Gli impatti ambientali dell’attività mineraria raccontati dall’Ispra

L'audizione in Commissione Ecomafia ha permesso ai ricercatori dell'Istituto Superiore per la protezione e la ricerca ambientale di fare chiarezza su un tema poco affrontato. In Italia dal 1870 ad oggi sono stati in attività 3.015 siti minerari, interessando tutte le Regioni, 93 province e 889 Comuni





Si è tenuta nei giorni scorsi in Commissione Ecomafia alla Camera dei deputati un’audizione sugli impatti ambientali dell’attività mineraria alla quale ha partecipato il direttore generale dell’Istituto superiore per la protezione e la ricerca ambientale (ISPRA), Alessandro Bratti, e l’esperto Fiorenzo Fumanti, del dipartimento per il Servizio geologico d’Italia dell’ISPRA.

L’obiettivo era quello di fornire un quadro completo degli impatti ambientali dell’attività mineraria, di cui spesso si sono presi in considerazione gli aspetti economici più di quelli ecologici. Per capire come questo è stato monitorato – e soprattutto gestito – fino ad oggi.

Secondo le evidenze mostrate nel rapporto, il grande problema per l’ambiente è rappresentato dai siti abbandonati e dalle discariche minerarie. I dati ci dicono infatti che “le criticità ambientali sono connesse all’operatività delle miniere, ma ancor più alle centinaia di siti minerari abbandonati”.

Tanti siti e poca attenzione

In Italia dal 1870 ad oggi sono stati in attività 3.015 siti minerari, interessando tutte le Regioni, 93 province e 889 Comuni. Nel 2018, a fronte di 120 concessioni di miniera ancora in vigore, 69 risultavano realmente in produzione, soprattutto in Sardegna, Piemonte e Toscana.

Le miniere attualmente operanti sul territorio nazionale sono solo di minerali non metalliferi, la cui estrazione è meno impattante rispetto a quelli metalliferi. Tali siti sono soggetti ai controlli di polizia mineraria effettuati dalle Regioni, avvalendosi delle Arpa competenti relativamente ai controlli ambientali.

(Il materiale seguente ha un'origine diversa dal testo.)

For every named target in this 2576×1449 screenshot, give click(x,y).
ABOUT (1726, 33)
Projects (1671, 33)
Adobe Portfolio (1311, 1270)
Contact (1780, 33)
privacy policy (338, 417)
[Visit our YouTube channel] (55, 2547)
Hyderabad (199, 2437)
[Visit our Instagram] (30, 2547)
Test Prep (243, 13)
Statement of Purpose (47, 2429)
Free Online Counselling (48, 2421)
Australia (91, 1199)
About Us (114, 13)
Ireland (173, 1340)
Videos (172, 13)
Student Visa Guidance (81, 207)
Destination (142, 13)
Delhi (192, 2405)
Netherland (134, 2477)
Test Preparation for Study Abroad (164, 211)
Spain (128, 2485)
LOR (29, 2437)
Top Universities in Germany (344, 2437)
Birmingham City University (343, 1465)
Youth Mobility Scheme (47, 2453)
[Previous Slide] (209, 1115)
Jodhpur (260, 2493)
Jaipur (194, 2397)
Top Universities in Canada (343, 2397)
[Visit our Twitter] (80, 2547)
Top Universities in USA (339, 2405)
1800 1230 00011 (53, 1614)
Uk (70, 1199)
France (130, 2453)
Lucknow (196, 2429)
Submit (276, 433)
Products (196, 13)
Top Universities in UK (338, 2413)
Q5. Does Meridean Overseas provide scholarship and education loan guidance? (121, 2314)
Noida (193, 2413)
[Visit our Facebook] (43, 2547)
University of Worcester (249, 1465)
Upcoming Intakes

Riguardo ai siti oggi non più produttivi invece, il rapporto spiega che gran parte di essi sono stati gestiti con “scarsa attenzione alla prevenzione e al contenimento dell’impatto ambientale”. Nello specifico, spiega Fumanti, sono abbandonati “elevati quantitativi di metalli pesanti e sostanze tossiche sono contenuti nei bacini di decantazione dei fanghi di laveria, impianti in cui il materiale estratto veniva frantumato, macinato e flottato in acqua: tali bacini costituiscono potenziali sorgenti di danno ambientale per il possibile rilascio dei fanghi contaminati a causa di perdite o crollo delle strutture di contenimento”.

Ecco perché, secondo l’Ispra, i bacini di decantazione devono essere messi subito in sicurezza ed essere oggetto di continuo controllo. E qui c’è il secondo problema.
Chi se ne occupa?

Come ricorda lo stesso Fumanti infatti, “nel 2012 la proprietà delle miniere è stata trasferita dallo Stato alle Regioni, già competenti dal 1998 per la gestione amministrativa dei permessi di ricerca e le concessioni di coltivazione”. Questi cambiamenti, secondo quanto riferito, “essendo avvenuti in assenza di un quadro normativo aggiornato e di indirizzo delle attività, hanno generato sia sistemi di pianificazione, autorizzazione e controllo diversificati che sistemi di raccolta e gestione delle informazioni eterogenei”.

Da questo dipende l’abbandono di ingenti quantitativi di scarti minerari. E il forte impatto ambientale al quale occorre porre rimedio. I dati parlano chiaro: con il decreto legislativo117/2008 l’Italia ha recepito l’apposita direttiva europea relativa alla gestione dei rifiuti delle industrie estrattive e istituito l’Inventario nazionale delle strutture di deposito dei rifiuti estrattivi, gestito da Ispra. E nel 2017, “erano presenti in Italia 321 strutture di deposito con rischio ecologico-sanitario da medio-alto ad alto”. È il momento di intervenire.